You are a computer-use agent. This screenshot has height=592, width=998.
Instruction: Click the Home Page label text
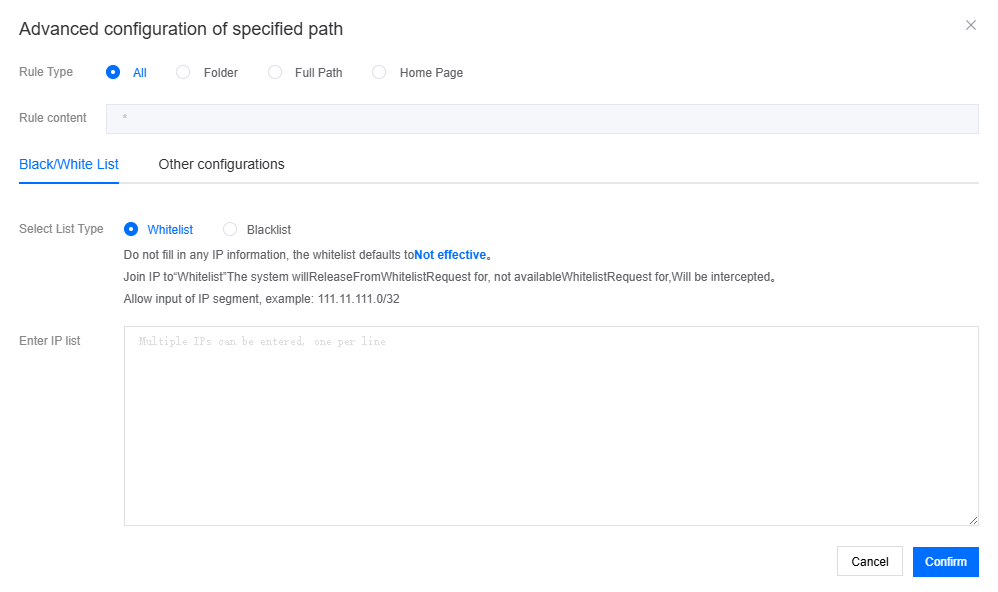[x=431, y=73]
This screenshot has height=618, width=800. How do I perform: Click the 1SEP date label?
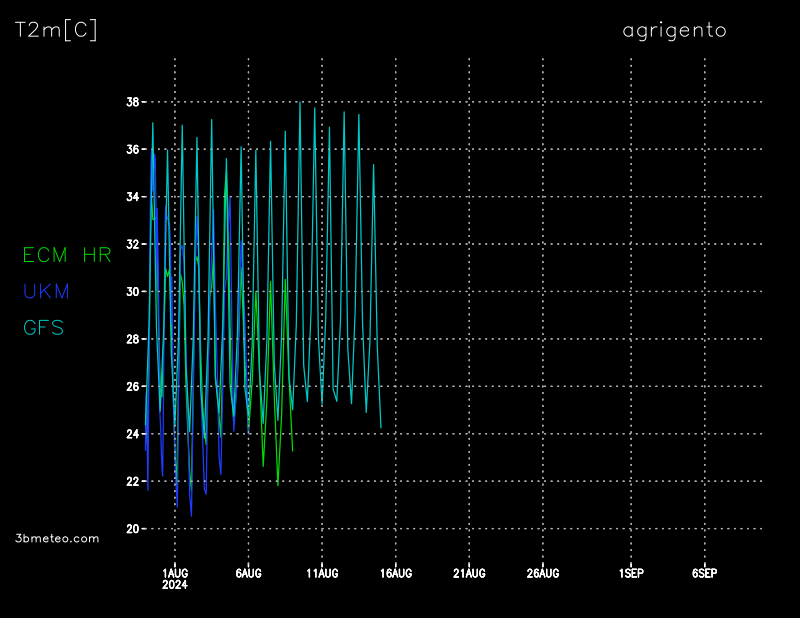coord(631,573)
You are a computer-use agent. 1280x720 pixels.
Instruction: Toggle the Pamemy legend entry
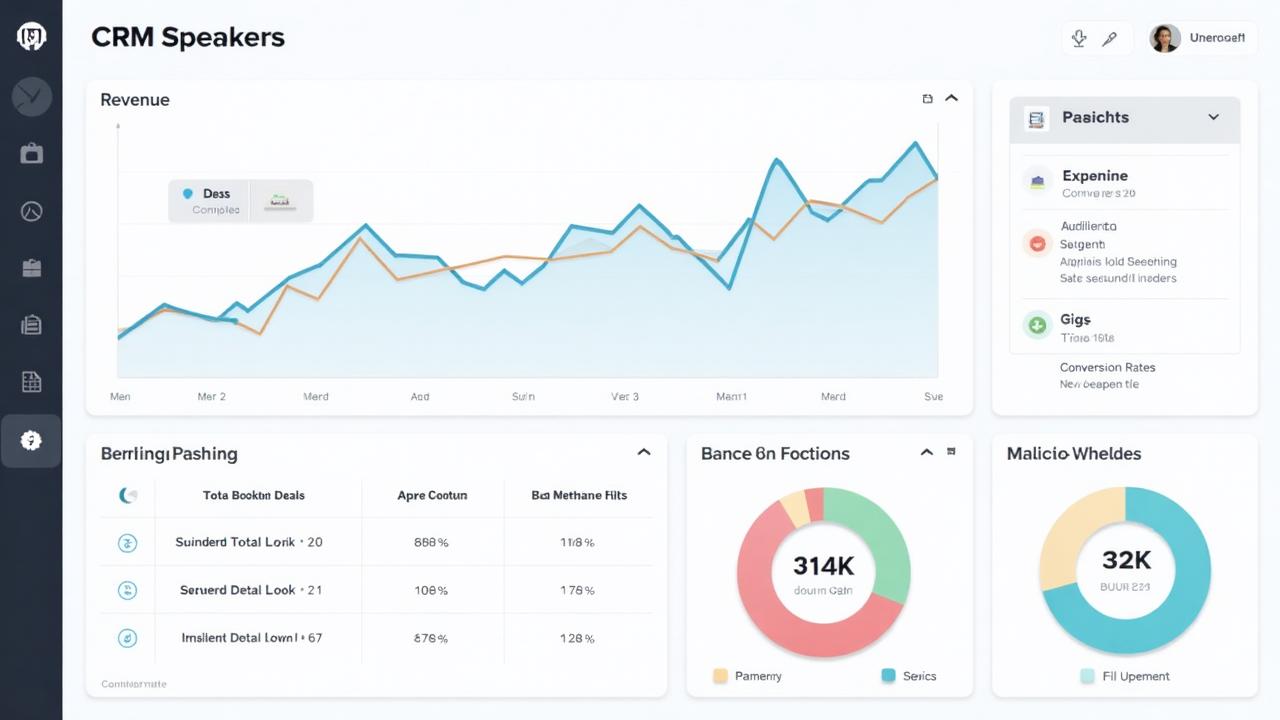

----

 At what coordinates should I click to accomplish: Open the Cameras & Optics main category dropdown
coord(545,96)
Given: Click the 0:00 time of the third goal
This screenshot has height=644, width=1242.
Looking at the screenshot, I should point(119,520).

----

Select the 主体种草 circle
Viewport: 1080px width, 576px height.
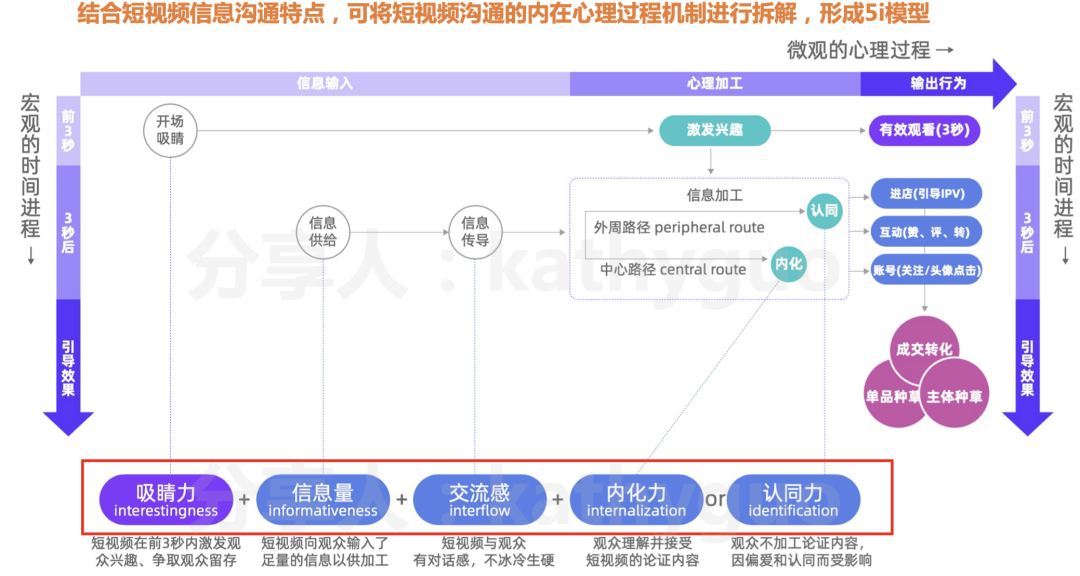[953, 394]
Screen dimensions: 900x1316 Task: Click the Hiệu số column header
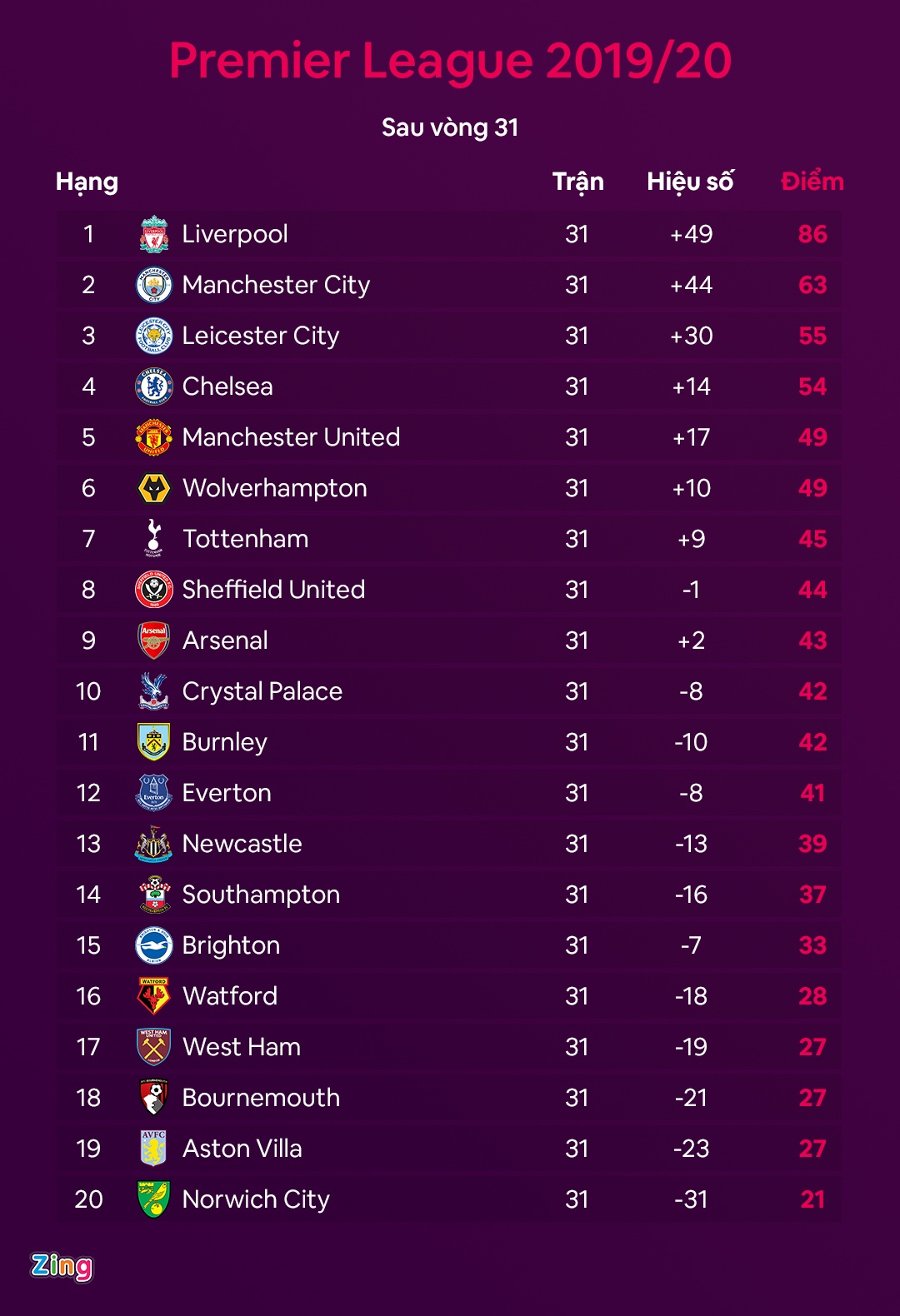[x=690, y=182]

----

Required work
Output only the stretch above from the line with "You are a computer-use agent. This" through the line with "Instruction: Toggle the Pamemy legend entry", reproduced exactly. Exclude pictures.

Exercise result
You are a computer-use agent. This screenshot has height=592, width=998.
Instruction: Click the Home Page label text
[x=431, y=73]
This screenshot has height=618, width=800. How do I perform: Click the 1SEP date label?
coord(631,573)
You are a computer-use agent. 1280x720 pixels.
Instruction: Toggle the Pamemy legend entry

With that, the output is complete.